Document excerpt.
Extinct genus of cartilaginous fishes

Barbclabornia is an extinct genus of xenacanth from the Early Permian and possibly upper Pennsylvanian of North America. The genus contains a single described species: B. luedersensis. It has been found in several places within Asselian and Atinskian formations, including the Clear Fork, Albany, Wichita, and Dunkard Groups. There are possible examples from the Gzhelian-aged Admire, Monongahela, and Conemaugh groups.

== Discovery ==
Barbclabornia was initially only known from isolated teeth, which were assigned to the genus Xenacanthus in 1970 based on the belief that all Upper Paleozoic xenacanthids belonged to said genus. In 2003, X. luedersensis would be reassigned to a new genus after differences in tooth structure were described, and with the discovery of a large palatoquadrate bearing luedersensis teeth at Lake Frederick.

Set of tasks.
1. According to the Barbclabornia excerpt, where was the large palatoquadrate bearing luedersensis teeth found?
2. Repeat word for word the part of the Barbclabornia excerpt starting with "Extinct genus of cartilaginous" and going on through "and Conemaugh groups.".
The listing that comes next has no part in this.

[Stored records]
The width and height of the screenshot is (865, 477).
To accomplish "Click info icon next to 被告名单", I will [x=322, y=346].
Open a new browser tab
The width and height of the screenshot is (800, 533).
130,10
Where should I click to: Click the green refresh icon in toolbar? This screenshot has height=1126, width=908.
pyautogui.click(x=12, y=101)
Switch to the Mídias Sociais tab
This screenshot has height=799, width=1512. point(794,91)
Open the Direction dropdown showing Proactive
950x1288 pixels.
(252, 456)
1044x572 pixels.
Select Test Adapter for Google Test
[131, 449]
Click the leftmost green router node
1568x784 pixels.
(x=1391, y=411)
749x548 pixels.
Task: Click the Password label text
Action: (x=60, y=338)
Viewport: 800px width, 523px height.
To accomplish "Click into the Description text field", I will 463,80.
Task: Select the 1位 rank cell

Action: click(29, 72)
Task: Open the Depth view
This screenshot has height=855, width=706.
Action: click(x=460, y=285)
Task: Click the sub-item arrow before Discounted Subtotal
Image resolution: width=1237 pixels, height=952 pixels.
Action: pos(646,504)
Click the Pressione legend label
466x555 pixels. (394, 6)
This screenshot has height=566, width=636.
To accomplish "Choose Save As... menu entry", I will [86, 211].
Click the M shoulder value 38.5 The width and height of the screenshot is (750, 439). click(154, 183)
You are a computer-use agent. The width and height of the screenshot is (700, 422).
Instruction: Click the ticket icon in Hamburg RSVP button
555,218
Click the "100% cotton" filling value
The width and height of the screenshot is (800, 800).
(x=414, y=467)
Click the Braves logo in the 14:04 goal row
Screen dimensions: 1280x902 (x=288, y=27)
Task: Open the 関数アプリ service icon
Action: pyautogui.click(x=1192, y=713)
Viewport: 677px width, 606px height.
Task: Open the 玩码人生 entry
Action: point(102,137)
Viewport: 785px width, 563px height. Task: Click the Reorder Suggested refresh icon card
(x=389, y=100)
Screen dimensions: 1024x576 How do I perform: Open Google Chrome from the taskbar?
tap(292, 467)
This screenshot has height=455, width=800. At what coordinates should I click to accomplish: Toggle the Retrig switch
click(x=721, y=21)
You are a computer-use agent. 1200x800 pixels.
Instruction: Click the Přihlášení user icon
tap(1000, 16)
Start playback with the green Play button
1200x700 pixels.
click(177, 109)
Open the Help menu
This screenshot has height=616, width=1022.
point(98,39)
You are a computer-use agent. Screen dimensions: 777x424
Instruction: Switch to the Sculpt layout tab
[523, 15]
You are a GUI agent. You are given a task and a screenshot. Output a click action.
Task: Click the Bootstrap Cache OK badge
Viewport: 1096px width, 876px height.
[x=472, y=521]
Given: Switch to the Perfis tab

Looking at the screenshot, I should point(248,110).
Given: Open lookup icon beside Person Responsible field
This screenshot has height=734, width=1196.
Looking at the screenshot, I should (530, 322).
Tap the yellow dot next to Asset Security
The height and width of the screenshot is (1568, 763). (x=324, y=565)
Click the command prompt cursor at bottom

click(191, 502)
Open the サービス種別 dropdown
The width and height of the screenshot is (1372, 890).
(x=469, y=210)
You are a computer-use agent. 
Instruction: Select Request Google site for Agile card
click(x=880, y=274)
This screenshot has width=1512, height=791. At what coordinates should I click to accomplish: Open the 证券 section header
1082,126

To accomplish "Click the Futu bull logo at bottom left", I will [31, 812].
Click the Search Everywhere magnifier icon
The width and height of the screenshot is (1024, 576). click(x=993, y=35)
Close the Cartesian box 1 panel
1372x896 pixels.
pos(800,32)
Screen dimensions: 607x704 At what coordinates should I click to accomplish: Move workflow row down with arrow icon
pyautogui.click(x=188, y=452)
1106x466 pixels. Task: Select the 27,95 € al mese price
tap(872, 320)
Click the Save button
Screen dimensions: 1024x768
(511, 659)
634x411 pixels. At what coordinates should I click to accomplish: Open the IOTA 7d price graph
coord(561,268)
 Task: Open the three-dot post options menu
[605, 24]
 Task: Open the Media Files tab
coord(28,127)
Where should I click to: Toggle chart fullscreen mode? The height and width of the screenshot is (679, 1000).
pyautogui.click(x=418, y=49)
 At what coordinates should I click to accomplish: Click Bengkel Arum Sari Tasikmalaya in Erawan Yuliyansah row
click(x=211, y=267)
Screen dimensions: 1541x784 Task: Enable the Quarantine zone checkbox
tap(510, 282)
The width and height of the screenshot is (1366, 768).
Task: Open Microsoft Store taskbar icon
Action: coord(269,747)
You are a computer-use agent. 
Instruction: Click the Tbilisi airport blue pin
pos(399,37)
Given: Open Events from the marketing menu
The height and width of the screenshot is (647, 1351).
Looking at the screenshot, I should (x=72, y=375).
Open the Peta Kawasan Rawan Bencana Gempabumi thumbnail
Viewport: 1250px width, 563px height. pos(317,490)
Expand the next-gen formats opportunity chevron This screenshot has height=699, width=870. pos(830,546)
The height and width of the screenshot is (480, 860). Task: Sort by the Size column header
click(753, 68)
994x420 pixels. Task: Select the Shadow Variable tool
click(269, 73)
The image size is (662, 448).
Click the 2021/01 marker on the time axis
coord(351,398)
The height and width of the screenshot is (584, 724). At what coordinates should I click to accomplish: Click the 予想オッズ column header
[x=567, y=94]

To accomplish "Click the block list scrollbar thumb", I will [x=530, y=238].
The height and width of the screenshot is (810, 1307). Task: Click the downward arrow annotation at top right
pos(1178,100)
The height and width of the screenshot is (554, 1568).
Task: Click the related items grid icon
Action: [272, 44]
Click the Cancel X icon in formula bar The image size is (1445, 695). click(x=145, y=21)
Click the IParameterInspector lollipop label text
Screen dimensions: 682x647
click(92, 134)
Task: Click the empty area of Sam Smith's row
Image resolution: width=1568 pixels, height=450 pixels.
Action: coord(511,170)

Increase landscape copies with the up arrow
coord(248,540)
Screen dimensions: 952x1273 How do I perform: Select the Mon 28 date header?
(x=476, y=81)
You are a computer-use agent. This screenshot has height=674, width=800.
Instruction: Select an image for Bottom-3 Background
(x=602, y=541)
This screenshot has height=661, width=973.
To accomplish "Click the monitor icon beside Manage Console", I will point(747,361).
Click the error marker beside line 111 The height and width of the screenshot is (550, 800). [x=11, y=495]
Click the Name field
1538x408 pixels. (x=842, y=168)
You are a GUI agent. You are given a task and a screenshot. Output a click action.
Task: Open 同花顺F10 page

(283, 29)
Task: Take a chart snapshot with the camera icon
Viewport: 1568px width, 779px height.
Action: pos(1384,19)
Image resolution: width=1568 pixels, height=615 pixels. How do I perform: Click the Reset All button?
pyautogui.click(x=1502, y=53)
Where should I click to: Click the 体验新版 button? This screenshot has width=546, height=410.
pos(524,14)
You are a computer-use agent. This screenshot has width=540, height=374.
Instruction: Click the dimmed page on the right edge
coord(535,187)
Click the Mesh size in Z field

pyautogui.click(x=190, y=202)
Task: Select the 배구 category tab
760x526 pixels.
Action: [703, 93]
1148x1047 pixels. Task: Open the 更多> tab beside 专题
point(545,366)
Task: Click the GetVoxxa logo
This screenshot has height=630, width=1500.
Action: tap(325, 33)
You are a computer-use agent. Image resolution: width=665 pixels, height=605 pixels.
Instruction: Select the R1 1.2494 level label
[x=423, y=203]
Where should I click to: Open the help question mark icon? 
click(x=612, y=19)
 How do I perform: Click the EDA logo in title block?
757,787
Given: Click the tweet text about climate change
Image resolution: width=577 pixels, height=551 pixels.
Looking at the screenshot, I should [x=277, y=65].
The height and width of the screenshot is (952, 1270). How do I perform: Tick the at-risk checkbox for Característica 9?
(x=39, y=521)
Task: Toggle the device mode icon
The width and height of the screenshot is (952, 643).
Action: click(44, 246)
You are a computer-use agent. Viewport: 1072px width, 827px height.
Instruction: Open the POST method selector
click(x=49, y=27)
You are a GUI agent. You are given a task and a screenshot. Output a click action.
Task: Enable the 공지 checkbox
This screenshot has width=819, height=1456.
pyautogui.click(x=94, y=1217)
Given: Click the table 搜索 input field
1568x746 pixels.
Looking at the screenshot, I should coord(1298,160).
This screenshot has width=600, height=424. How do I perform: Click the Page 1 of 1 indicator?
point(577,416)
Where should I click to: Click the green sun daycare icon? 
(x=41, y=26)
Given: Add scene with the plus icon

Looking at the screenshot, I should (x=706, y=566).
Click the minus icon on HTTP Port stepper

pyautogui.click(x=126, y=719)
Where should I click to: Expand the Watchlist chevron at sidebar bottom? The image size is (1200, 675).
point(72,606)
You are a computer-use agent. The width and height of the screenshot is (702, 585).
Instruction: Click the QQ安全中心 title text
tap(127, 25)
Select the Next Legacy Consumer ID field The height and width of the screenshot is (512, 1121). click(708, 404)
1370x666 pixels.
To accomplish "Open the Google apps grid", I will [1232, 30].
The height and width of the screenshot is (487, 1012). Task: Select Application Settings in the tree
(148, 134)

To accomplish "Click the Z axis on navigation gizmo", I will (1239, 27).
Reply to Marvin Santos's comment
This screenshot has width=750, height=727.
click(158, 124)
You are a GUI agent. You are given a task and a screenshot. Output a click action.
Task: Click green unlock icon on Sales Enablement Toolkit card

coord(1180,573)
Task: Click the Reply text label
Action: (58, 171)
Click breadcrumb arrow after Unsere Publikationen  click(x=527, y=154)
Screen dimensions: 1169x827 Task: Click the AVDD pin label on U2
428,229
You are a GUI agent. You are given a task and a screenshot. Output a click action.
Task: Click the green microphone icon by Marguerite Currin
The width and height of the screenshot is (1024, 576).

Answers to each task.
1. At Lake Frederick.

2.
Extinct genus of cartilaginous fishes

Barbclabornia is an extinct genus of xenacanth from the Early Permian and possibly upper Pennsylvanian of North America. The genus contains a single described species: B. luedersensis. It has been found in several places within Asselian and Atinskian formations, including the Clear Fork, Albany, Wichita, and Dunkard Groups. There are possible examples from the Gzhelian-aged Admire, Monongahela, and Conemaugh groups.